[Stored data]

=== Section Start ===

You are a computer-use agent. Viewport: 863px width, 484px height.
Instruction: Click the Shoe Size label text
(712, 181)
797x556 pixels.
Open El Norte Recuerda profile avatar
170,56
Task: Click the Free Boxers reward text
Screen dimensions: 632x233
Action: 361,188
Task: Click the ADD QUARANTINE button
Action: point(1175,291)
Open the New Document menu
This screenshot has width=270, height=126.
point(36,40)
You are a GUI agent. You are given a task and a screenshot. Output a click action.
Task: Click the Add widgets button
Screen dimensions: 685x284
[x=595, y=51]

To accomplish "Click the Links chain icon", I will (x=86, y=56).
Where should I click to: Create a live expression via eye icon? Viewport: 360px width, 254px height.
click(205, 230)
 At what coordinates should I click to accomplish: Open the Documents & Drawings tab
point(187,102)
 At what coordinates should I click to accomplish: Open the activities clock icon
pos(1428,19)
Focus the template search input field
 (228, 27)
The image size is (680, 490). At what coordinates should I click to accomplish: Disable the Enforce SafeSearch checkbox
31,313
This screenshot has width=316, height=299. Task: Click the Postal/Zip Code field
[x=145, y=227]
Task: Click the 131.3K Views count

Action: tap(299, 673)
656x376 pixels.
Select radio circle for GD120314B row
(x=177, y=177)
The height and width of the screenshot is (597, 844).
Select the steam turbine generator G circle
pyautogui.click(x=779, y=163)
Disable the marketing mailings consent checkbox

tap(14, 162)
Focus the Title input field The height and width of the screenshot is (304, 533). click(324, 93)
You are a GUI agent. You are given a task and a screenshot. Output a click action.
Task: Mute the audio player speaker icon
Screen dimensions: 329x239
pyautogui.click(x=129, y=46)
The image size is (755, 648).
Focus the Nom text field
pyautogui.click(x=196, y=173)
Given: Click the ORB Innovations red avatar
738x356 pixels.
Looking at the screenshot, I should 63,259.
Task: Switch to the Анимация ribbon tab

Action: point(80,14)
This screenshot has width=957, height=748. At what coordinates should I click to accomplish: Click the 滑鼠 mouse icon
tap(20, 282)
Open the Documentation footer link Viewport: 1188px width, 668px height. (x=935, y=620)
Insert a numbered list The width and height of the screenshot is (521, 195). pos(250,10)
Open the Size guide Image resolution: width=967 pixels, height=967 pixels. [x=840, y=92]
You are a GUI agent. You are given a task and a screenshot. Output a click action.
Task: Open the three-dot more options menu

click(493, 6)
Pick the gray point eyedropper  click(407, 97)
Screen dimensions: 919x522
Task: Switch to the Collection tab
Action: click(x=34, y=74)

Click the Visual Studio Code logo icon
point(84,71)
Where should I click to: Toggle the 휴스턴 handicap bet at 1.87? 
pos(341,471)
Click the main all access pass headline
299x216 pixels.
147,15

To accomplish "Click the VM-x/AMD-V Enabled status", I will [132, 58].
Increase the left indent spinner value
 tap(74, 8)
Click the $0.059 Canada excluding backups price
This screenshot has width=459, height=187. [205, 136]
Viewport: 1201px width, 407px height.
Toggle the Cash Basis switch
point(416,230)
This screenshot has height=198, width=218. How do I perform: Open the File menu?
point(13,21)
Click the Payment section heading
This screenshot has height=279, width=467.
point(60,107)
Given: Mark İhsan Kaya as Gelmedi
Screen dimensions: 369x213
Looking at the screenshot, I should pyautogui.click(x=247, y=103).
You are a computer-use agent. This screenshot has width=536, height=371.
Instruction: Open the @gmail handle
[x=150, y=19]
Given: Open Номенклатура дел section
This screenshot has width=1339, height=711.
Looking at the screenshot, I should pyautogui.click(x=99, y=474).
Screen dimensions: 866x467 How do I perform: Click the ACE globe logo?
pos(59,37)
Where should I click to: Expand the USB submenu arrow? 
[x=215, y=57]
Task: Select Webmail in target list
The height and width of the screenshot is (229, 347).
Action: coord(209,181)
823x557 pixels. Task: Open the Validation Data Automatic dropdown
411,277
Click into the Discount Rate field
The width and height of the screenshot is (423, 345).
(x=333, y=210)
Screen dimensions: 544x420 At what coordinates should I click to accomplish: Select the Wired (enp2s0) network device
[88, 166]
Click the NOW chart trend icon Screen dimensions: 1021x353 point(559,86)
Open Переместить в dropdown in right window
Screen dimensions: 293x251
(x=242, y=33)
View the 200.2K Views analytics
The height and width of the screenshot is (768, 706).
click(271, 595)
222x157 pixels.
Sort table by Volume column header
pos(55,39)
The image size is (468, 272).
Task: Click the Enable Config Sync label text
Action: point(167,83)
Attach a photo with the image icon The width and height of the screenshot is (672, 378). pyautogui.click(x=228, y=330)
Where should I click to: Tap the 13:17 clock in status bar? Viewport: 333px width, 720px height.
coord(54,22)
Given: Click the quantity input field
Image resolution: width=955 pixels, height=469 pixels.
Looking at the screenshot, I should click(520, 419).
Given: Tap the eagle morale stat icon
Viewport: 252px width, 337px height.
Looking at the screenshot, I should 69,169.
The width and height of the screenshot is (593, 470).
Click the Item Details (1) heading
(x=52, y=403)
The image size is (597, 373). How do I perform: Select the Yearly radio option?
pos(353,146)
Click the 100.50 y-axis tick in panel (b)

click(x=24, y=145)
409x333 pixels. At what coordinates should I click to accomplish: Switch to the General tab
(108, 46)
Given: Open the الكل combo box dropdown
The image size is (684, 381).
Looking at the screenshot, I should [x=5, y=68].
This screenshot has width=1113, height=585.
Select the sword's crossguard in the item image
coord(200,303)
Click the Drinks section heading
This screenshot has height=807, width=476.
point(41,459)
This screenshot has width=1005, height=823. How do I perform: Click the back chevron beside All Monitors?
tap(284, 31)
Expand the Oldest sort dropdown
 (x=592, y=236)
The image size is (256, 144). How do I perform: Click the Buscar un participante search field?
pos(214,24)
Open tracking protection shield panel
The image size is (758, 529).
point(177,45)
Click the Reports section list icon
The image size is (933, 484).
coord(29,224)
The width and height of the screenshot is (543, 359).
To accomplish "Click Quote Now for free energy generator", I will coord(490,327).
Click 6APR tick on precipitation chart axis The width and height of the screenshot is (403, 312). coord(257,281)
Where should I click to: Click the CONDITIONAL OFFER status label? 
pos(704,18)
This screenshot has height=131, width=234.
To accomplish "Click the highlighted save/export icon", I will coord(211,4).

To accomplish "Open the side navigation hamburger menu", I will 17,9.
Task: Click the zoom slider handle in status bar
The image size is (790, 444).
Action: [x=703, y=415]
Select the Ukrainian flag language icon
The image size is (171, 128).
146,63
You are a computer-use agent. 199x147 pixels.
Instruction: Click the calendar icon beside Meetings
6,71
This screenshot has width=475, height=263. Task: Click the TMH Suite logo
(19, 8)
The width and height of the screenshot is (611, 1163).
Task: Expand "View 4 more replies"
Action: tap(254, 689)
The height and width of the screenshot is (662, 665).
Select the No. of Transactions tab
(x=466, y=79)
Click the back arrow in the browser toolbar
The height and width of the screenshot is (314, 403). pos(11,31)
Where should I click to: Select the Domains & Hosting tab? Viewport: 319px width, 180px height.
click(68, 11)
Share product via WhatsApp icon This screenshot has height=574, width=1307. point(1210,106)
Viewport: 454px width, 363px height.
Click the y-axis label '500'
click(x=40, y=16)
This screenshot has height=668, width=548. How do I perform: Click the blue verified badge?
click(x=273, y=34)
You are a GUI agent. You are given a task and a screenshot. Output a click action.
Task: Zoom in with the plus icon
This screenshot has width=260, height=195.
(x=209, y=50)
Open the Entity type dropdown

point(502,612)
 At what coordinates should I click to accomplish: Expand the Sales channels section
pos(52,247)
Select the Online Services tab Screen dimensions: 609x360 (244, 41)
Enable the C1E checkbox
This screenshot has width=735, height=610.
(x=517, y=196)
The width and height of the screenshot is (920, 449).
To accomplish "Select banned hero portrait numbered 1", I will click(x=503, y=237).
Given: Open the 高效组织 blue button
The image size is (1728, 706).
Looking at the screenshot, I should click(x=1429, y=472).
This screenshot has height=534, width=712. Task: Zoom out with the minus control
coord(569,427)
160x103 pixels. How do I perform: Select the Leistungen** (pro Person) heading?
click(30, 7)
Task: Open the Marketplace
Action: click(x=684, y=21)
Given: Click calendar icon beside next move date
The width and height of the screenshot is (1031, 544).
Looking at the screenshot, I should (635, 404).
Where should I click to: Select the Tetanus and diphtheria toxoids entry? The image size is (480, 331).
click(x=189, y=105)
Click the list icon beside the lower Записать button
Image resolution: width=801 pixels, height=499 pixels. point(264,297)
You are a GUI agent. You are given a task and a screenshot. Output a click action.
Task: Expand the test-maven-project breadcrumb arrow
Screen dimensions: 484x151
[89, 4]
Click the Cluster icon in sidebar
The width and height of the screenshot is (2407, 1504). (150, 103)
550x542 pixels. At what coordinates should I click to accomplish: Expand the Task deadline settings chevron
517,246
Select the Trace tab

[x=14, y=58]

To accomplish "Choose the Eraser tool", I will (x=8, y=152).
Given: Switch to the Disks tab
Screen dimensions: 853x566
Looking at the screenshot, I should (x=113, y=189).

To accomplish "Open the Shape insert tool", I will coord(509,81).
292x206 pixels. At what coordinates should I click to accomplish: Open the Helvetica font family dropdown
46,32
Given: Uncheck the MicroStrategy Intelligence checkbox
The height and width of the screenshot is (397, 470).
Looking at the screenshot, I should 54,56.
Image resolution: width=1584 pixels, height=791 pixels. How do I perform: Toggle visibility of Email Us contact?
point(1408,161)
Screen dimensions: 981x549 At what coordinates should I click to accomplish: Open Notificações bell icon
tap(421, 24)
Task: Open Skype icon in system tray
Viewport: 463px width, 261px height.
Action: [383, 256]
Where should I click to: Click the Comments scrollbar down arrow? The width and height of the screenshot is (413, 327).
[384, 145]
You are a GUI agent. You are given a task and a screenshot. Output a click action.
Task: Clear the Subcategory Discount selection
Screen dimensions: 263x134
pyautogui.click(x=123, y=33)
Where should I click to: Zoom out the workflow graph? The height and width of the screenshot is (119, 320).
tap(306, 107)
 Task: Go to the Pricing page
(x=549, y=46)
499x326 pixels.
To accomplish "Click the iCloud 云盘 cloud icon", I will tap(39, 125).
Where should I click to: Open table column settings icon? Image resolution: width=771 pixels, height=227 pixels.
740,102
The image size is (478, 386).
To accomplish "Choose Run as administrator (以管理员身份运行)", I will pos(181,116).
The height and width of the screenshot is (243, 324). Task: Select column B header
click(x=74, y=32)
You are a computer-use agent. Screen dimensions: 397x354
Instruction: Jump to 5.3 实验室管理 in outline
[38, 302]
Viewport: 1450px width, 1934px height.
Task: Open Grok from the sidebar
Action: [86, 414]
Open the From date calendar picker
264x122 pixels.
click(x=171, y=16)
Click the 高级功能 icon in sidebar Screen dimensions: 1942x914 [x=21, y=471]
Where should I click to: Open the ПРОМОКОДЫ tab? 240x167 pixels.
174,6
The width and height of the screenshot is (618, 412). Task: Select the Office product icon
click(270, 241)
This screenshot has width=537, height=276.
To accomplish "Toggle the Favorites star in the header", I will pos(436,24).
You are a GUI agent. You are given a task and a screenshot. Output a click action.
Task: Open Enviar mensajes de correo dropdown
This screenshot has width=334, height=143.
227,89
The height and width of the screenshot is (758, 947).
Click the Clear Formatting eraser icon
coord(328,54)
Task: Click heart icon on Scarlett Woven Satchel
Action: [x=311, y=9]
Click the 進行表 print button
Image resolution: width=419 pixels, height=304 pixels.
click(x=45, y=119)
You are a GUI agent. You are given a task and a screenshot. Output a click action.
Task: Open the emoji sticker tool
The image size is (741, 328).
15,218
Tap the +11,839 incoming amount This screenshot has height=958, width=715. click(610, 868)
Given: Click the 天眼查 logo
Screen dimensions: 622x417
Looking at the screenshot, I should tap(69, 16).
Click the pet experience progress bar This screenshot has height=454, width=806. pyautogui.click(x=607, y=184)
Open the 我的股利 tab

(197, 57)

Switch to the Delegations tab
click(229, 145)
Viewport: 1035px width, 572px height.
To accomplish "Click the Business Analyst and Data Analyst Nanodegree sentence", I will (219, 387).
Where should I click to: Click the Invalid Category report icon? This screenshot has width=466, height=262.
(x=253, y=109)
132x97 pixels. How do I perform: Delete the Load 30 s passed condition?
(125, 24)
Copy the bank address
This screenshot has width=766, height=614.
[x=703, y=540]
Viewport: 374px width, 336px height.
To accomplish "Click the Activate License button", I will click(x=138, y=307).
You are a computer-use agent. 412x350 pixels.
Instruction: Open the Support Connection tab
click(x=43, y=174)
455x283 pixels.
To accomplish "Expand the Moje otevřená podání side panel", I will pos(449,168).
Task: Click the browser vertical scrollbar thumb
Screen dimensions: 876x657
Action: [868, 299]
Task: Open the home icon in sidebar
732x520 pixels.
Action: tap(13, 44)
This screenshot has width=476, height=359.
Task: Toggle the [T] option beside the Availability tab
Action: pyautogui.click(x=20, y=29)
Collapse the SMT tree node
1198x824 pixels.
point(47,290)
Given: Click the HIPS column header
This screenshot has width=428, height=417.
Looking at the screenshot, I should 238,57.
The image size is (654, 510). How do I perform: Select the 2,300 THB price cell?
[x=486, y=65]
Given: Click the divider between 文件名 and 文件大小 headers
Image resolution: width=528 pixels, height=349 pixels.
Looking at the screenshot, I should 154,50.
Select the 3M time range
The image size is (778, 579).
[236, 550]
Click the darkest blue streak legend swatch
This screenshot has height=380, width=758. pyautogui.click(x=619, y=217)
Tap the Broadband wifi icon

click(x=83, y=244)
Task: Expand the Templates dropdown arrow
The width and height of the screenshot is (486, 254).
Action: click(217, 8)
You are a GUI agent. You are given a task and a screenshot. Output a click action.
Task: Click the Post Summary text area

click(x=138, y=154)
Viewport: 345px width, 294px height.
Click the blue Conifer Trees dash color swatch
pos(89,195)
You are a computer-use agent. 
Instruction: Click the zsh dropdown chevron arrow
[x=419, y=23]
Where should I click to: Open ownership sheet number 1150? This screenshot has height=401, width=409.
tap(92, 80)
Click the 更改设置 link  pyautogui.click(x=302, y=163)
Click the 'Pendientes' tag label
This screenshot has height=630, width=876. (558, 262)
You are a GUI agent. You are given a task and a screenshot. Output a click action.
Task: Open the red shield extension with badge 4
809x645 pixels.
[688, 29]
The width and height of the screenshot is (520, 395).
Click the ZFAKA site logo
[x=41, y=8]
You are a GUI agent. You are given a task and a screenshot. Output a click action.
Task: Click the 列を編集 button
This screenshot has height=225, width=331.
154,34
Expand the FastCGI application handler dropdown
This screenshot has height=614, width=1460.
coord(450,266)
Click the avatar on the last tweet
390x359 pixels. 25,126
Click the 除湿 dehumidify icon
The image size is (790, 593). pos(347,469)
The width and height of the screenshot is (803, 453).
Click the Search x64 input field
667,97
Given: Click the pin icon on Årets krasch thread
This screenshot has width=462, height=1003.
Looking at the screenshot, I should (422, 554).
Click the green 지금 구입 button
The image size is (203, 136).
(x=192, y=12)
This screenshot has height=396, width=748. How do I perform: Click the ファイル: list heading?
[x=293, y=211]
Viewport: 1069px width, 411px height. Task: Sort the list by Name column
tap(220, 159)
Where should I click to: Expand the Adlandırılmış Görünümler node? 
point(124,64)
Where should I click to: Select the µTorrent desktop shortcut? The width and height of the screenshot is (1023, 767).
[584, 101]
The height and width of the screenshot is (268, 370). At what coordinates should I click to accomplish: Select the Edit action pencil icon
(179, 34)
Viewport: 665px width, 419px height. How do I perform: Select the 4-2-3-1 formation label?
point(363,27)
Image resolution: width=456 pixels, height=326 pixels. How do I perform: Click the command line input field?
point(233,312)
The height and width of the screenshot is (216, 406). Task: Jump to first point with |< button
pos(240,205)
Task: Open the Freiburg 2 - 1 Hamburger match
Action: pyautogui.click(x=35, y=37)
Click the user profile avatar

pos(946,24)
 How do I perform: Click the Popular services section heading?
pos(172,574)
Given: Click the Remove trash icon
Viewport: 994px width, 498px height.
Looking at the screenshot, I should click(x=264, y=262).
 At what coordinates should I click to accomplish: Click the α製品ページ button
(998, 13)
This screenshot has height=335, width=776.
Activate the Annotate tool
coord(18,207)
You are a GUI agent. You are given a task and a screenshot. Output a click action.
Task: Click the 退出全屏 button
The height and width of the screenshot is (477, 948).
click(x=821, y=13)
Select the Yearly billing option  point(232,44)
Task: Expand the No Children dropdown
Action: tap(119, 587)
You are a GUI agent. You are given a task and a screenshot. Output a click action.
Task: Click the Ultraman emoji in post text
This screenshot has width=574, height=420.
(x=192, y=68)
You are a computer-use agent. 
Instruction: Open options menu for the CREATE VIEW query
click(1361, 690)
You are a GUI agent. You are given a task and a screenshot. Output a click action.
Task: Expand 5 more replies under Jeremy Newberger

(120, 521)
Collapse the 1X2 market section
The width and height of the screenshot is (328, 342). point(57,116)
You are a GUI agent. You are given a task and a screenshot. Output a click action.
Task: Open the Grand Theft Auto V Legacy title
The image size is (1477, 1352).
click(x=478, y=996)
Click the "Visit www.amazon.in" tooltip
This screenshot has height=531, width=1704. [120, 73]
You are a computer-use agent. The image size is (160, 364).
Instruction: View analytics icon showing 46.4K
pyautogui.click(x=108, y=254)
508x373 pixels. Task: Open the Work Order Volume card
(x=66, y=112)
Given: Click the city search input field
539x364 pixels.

=== Section End ===

## Assigned task
Only the lines above that hold "numbered" are wanted. Show every one of them.

## Solution
Insert a numbered list The width and height of the screenshot is (521, 195). pos(250,10)
To accomplish "Select banned hero portrait numbered 1", I will click(x=503, y=237).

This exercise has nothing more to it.